Scopus: 2 citas, Google Scholar: citas
An Efficient BoF Representation for Object Classification
Vinoharan, Veerapathirapillai (University of Jaffna)
Ramanan, Amirthalingam (University of Jaffna, Department of Computer Science)

Fecha: 2021
Resumen: The Bag-of-features (BoF) approach has proved to yield better performance in a patch-based object classification system owing to its simplicity. However, often the very large number of patch-based descriptors (such as scale-invariant feature transform and speeded up robust features, extracted from images to create a BoF vector) leads to huge computational cost and an increased storage requirement. This paper demonstrates a two-staged approach to creating a discriminative and compact BoF representation for object classification.
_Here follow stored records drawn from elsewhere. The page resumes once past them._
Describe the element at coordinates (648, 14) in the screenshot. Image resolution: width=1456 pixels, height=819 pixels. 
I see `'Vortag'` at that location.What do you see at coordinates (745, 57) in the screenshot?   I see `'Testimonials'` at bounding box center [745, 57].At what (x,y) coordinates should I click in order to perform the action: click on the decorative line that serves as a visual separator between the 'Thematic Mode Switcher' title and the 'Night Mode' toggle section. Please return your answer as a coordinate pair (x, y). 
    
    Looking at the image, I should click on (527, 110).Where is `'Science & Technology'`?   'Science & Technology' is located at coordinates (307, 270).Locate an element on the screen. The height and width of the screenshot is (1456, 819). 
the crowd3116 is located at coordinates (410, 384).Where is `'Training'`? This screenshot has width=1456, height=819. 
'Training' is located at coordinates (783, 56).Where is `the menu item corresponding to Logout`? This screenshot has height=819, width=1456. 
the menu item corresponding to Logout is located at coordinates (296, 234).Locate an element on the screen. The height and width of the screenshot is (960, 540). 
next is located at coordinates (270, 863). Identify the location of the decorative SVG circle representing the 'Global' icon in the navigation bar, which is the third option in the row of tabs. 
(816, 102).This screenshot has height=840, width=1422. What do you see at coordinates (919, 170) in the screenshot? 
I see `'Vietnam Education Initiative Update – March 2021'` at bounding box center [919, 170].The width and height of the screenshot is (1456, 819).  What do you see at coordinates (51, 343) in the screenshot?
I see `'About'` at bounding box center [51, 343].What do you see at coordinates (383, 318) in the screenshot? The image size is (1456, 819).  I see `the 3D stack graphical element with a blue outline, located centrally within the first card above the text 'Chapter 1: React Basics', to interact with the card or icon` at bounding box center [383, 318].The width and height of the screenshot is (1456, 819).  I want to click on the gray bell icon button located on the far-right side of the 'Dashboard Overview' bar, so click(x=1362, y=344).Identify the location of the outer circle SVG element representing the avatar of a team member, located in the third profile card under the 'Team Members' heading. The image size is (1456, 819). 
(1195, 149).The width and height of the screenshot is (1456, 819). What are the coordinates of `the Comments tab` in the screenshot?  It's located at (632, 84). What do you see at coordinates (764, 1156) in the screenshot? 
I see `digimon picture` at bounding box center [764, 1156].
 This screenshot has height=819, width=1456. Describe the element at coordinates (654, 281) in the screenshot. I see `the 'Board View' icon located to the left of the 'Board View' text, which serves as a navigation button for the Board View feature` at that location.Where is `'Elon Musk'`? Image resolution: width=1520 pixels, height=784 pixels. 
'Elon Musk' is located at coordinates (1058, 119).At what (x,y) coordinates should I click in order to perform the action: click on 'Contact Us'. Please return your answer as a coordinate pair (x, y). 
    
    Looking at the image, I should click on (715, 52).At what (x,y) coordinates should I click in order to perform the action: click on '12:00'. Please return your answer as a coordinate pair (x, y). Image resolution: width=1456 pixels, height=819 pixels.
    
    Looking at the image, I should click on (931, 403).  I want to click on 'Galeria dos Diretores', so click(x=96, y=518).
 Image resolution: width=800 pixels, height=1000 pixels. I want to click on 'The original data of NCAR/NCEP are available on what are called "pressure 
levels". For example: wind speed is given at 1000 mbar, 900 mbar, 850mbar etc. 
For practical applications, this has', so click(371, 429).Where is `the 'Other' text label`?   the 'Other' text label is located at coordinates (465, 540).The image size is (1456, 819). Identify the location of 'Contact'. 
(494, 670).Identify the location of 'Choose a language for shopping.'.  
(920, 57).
As a preprocessing stage to the codebook construction, ambiguous patch-based descriptors are eliminated using an entropy-based and one-pass feature selection approach, to retain high-quality descriptors. As a post-processing stage to the codebook construction, a subset of codewords which is not activated enough in images are eliminated from the initially constructed codebook based on statistical measures. Finally, each patch-based descriptor of an image is assigned to the closest codeword to create a histogram representation. One-versus-all support vector machine is applied to classify the histogram representation. The proposed methods are evaluated on benchmark image datasets. Testing results show that the proposed methods enables the codebook to be more discriminative and compact in moderate sized visual object classification tasks.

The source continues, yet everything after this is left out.